The simplest process you can use to analyze performance is the following:
- Run a performance analyzer on the code as I've done here using your tests. The more information you can get, the better. See the Further Study section for additional tools that are free. Ask around for other tools people may be using to analyze the speed of the system.
- Identify the slowest and smallest pieces of code. Don't go to a giant function and try to analyze it. Many times these functions are slow because they are using a bunch of other slow functions. In finding the slowest and smallest first you're more likely to get the most gains for the least effort.
- Do a code review of these slow pieces of code and anything they touch, looking for possible reasons the code is slow. Do you have loops inside loops? Calling a function too often? Look for simple things that are possible to change before investigating complex techniques like caching.
- Once you have a list of all the slowest smallest functions and simple changes to make them faster, look for patterns.
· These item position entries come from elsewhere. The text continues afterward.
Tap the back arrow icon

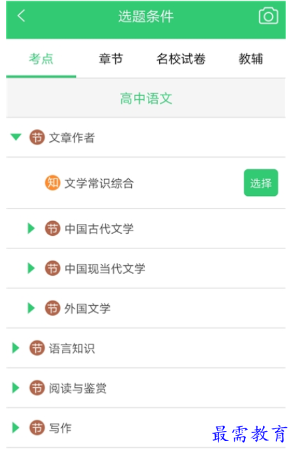21,16
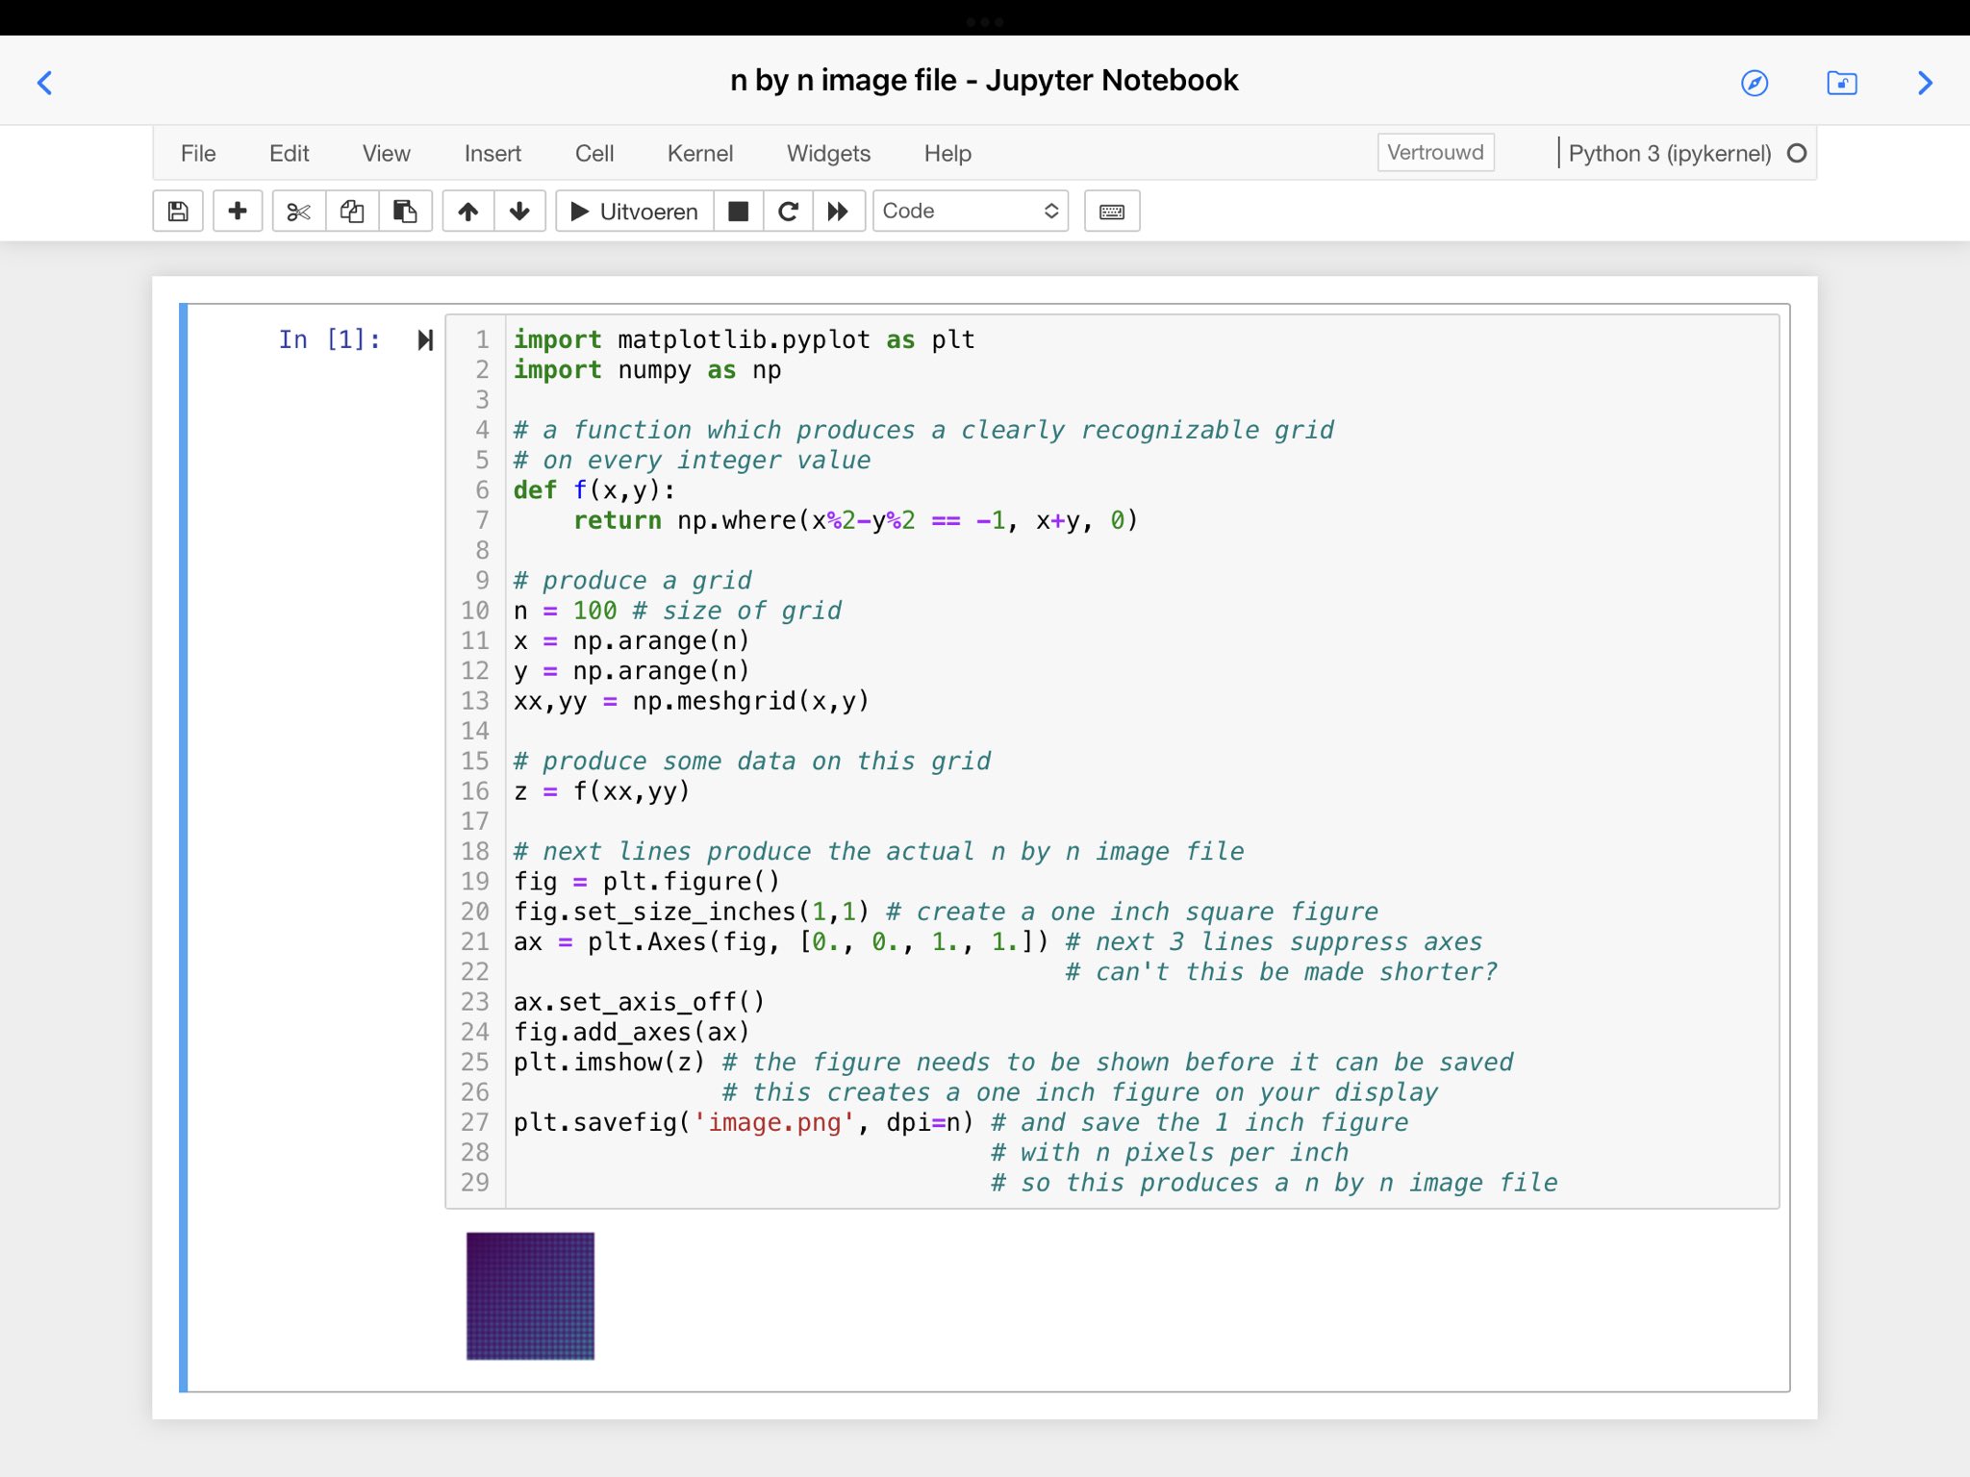The width and height of the screenshot is (1970, 1477).
Task: Open in Safari via compass icon
Action: [1755, 83]
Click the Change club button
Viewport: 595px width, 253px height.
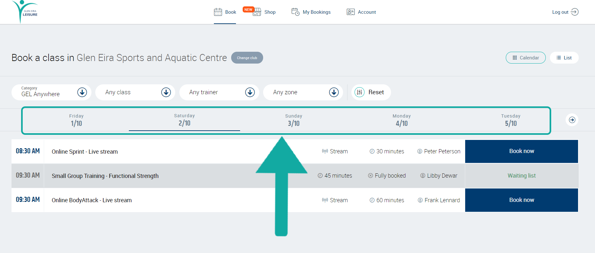[247, 58]
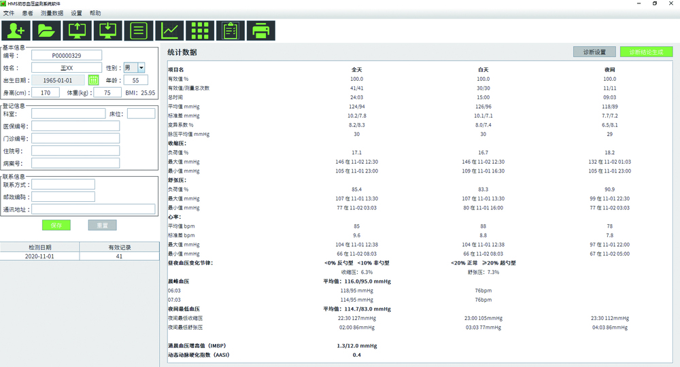
Task: Open the folder icon in toolbar
Action: [46, 31]
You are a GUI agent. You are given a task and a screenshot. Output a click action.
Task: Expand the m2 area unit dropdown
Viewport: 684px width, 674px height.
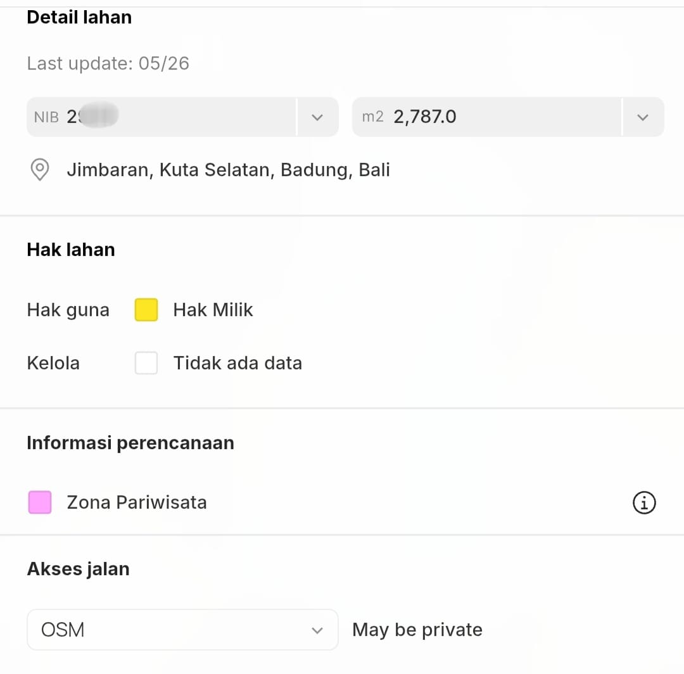pyautogui.click(x=643, y=117)
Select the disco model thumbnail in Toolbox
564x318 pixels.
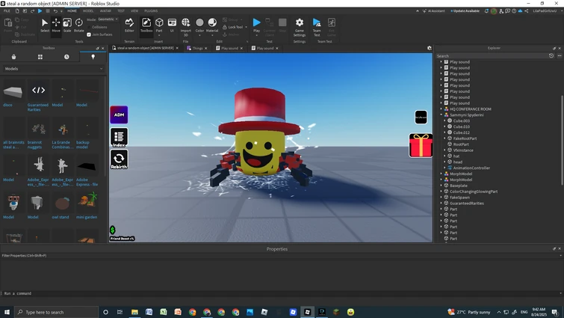coord(13,92)
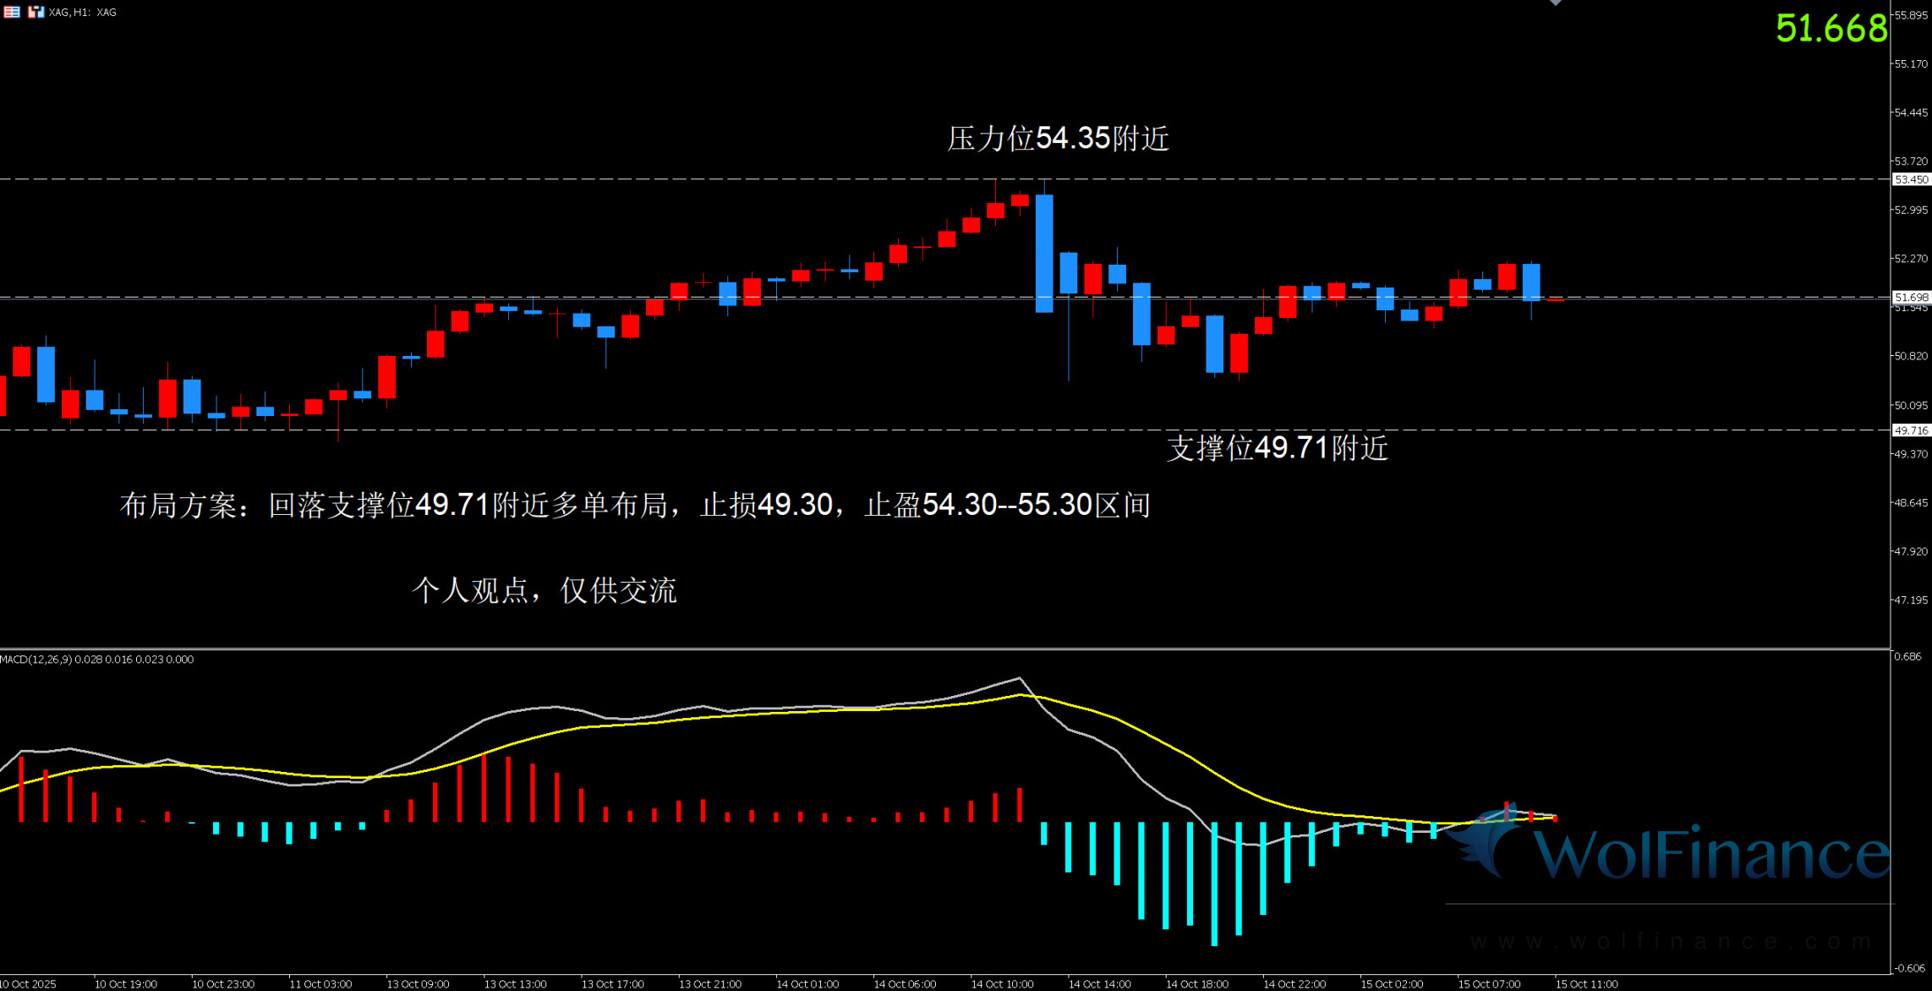Click the 支撑位49.71附近 text label
1932x991 pixels.
(x=1277, y=448)
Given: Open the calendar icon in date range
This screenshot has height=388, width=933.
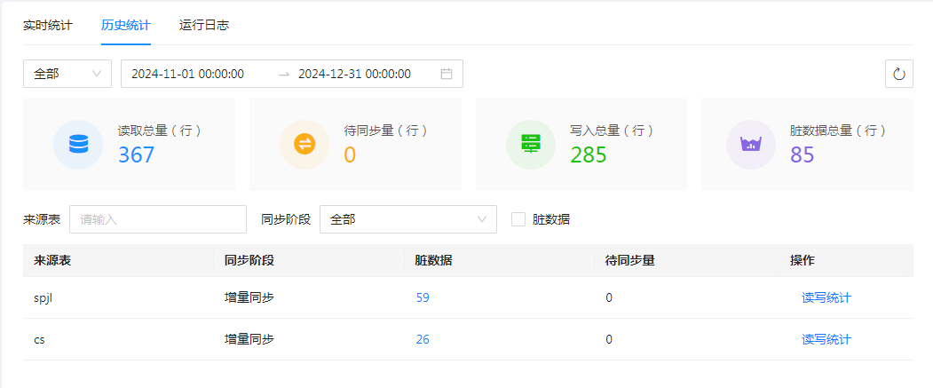Looking at the screenshot, I should coord(447,74).
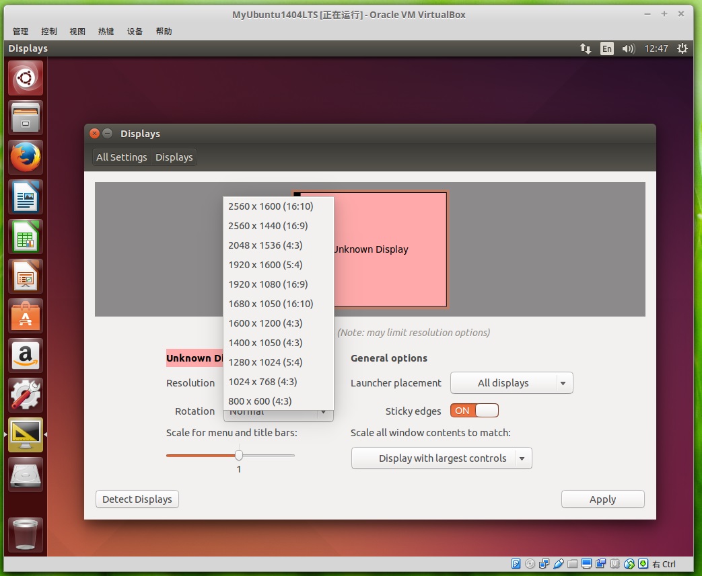Click the Amazon launcher icon

coord(26,356)
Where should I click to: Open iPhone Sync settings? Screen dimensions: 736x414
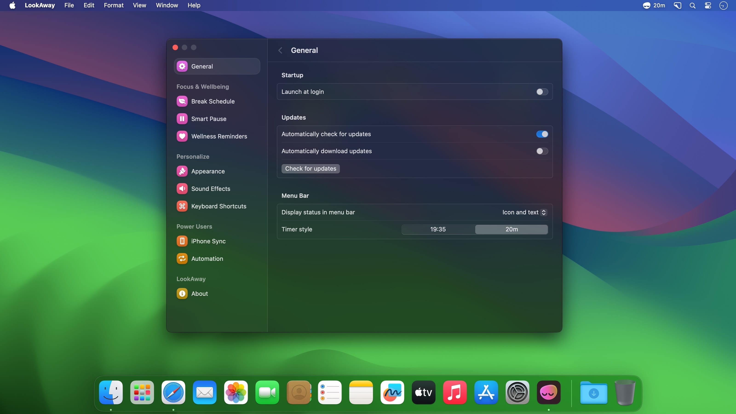tap(208, 241)
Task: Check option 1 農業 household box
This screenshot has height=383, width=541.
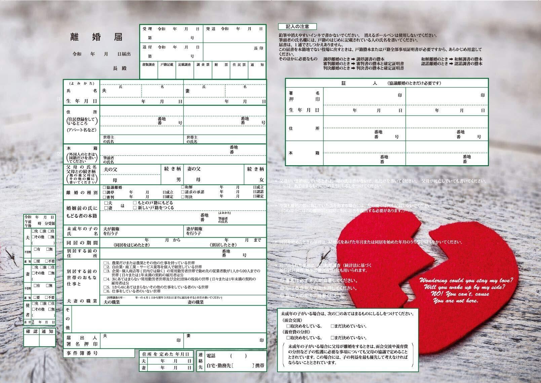Action: (x=105, y=263)
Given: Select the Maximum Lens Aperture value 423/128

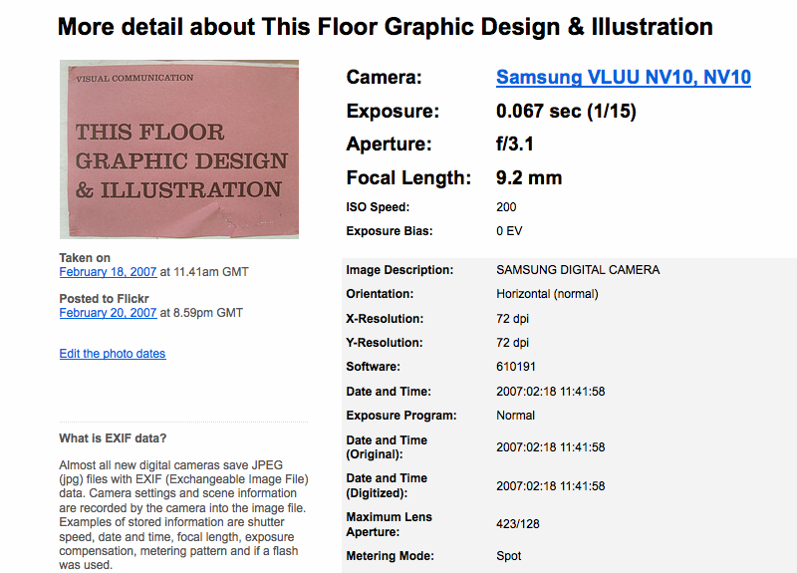Looking at the screenshot, I should [517, 522].
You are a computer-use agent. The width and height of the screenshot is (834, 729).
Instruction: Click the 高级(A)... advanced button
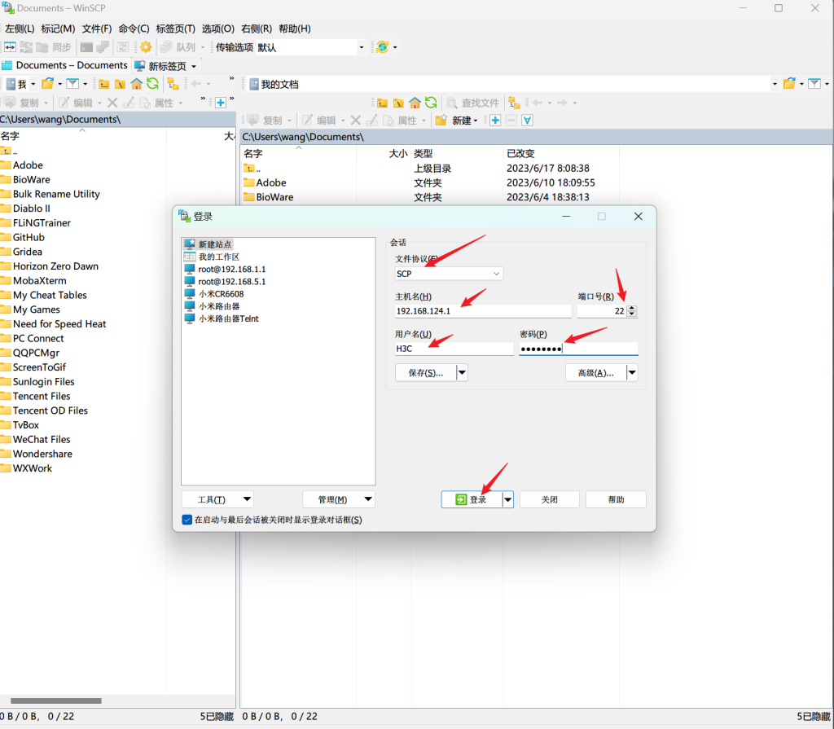[x=595, y=373]
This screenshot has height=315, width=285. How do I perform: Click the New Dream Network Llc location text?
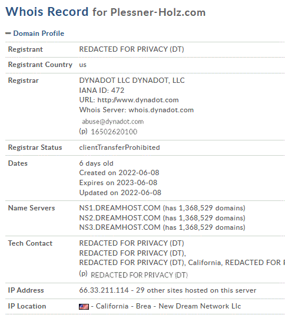point(200,306)
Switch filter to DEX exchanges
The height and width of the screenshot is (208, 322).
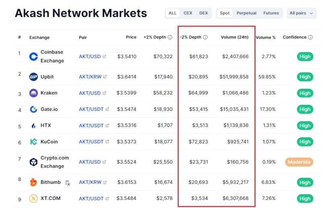(x=204, y=13)

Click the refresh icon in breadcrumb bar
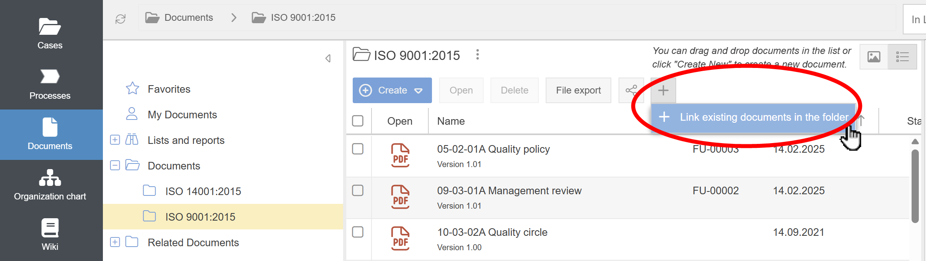tap(121, 19)
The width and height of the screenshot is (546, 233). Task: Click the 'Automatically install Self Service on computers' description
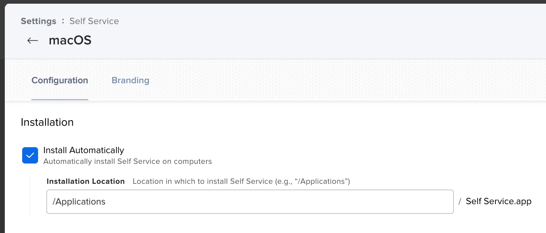pyautogui.click(x=127, y=162)
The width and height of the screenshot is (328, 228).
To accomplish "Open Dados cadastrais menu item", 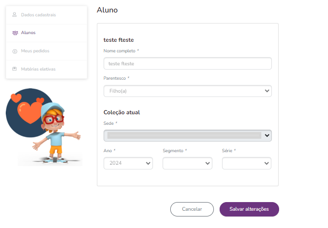I will coord(47,15).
Are you doing this anywhere else you can't see?
- Finally, look for possible big improvements you can make if there's no simple changes to small functions you can make. Maybe it truly is time for a complete rewrite? Don't do this until you've at least attempted the simple fixes first.
- Keep a list of all the things you tried and all the performance gains you made. If you don't, then you'll constantly come back to functions you already worked on and waste effort.
As you work this process the idea of "slowest and smallest" will change. You'll fix a dozen 10 line functions and make them faster, which means now you can look at that 100 line function that's now the slowest. Once you have that 100 line function running quicker, you can look at the larger groups of functions being run and come up with strategies to speed them up.
Finally, the best way to speed anything up is to not do it at all. If you're doing multiple checks of the same condition, find a way to avoid doing it more than once. If you're calculating the same column in a database repeatedly, do it once. If you call a function in a tight loop, but the data rarely changes, check out memoization or pre-calculate a table. In many cases you can trade storage for computation by simply calculating things ahead of time and storing them once.
In the next exercise we'll actually go through improving the performance of these algorithms using this process.
Your challenge for this exercise is to apply what I did with the bubble_sort and merge_sort to all the data structures and algorithms you've created so far. You aren't expected to improve them yet but to just take notes and analyze the performance while developing tests that demonstrate performance problems. Resist the temptation to fix anything right now because we'll be improving the performance in Exercise 19.
- Run these profiling tools on all of your code so far and analyze the performance.
- Compare your results to the theoretical results for the algorithms and data structures.
- Try to write pathological tests that cause the data structures to break down. You may need to feed them large amounts of data, but use the profiling information to make sure you're doing it right.
- Look at line_profiler as another performance measurement tool. Its advantage is you can measure only the functions you care about, but the disadvantage is you have to change your source to do it.
- pyprof2calltree and KCacheGrind are more advanced tools but honestly only work on Linux. In the video I demonstrate using them under Linux.